Hi i am new to this forum and plotting , i am all up and running and from reading a few threads i dont have much of a problem , but i guess its more a minor tune up than set up i need .My problem is the cutter doesnt seem to cut propperly , sometimes it cuts ok but more than often it doesnt join the beginning and end up so i end up with a small gap ,which is sometimes ofline aswell as if the patern has moved over during the cut .. can anyone help please


----------



## keetch (Mar 12, 2010)

what software are you using? I am using flexi and it has overcut and i use the 0.100 value
sue


----------



## gee-designs (Dec 29, 2010)

Hi im using artcut 2009 with a rabbit 800


----------



## keetch (Mar 12, 2010)

do you mind if i ask you where you got your cutter? I have the 720 fro asc365 in toronto, major headaches, mine was cutting dotted lines, took it back they said it was the board
sue


----------



## keetch (Mar 12, 2010)

I just found this... but I think it is likely option H.
Pattern is not closed or distortional.​ A. --The cutting force is higher or cutter tip is too long.​ --Please adjust the cutting force or the outer-stretching length of cutter tip.​ B. --There is some dirt or stickiness on the roller.​ --Clean up the roller.

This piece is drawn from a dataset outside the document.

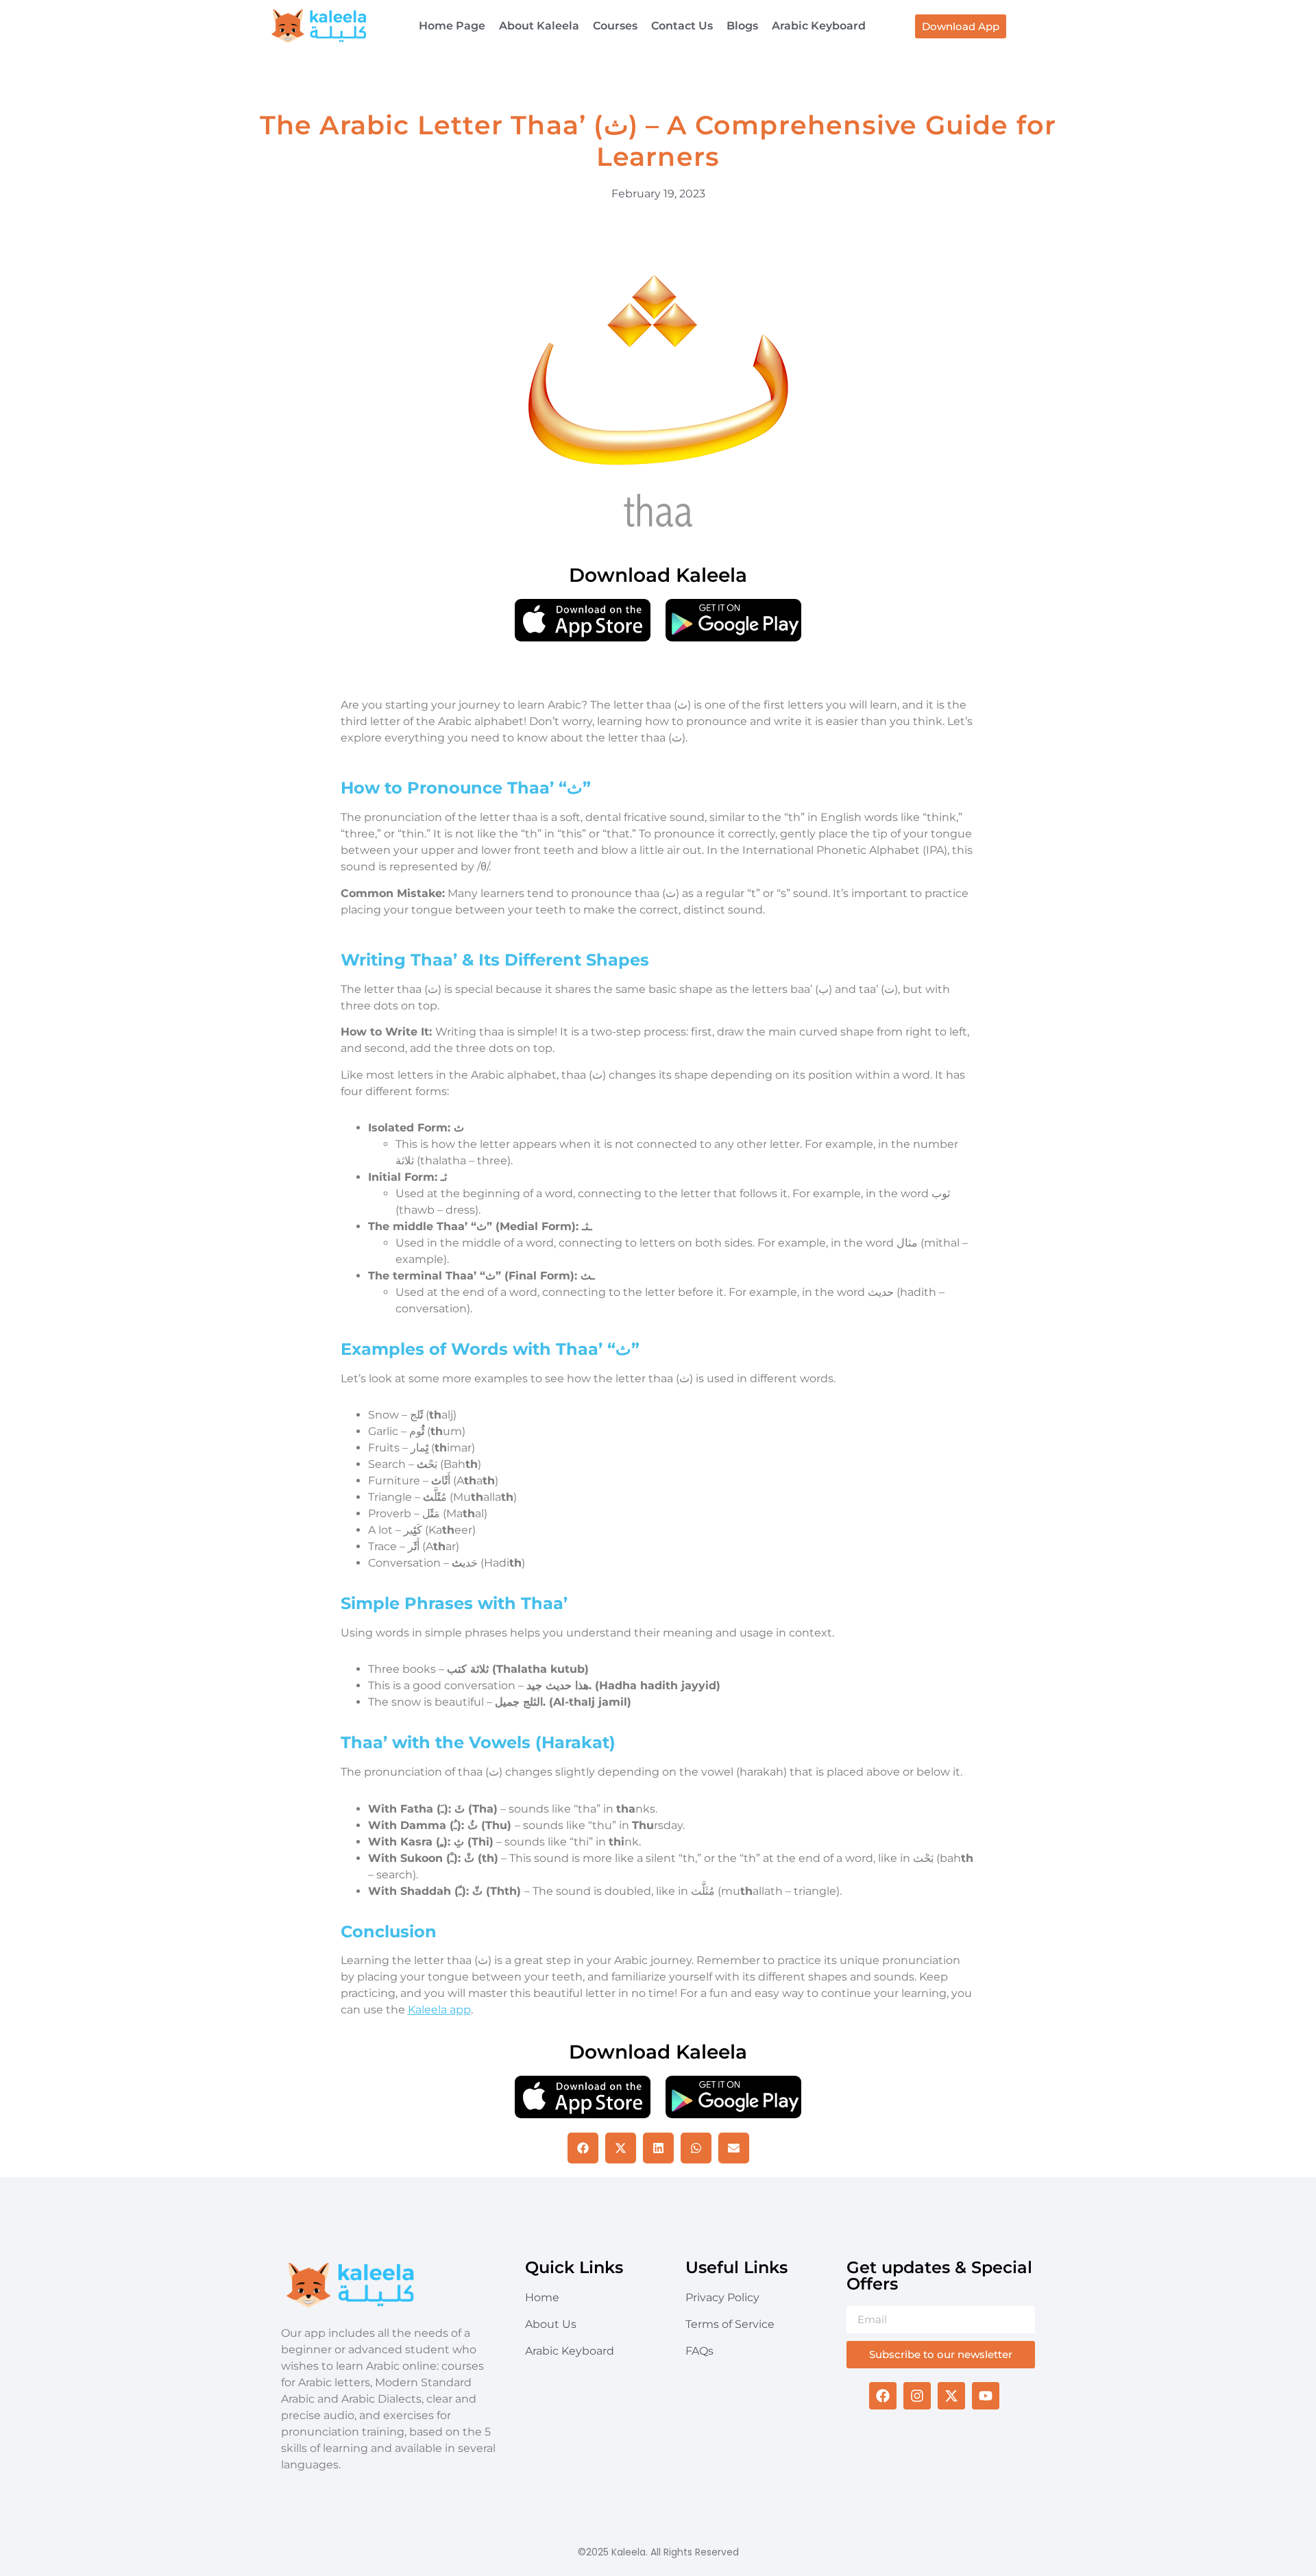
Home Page (452, 25)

C.--The surface of vinyl film is too dirty or not smooth.
--Change the vinyl film.
D. --The blade has been damaged.
 --Change the blade.
E. --The cutting Strip has damaged.
--Change it .
F. --The blade can’t move smoothly in the holder.
--Clean the holder with alcohol.
G. --The force of pinch roller is even.
--Please contact local distributor.
H. --The compensative parameter in the software isn’t correctly selected.
--Enter ‘Device Setup’ by clicking ‘set up’ in Artcut Software. Then click ‘Plotter Compensation’, select ‘Close’ as 0.2mand ‘Sharp Angle’ as 0.4mm, then ensure port is well set.
5. Attention for small letterings’ cut
When cutting letterings is in small size, please adjust cutting speed and force to lowest one. Also out-stretching length of cutter tip should be adjusted as short as possible.
6. Attention for big letterings’ cut


----------



## keetch (Mar 12, 2010)

if you give me your email i can send you the word document i found
sue


----------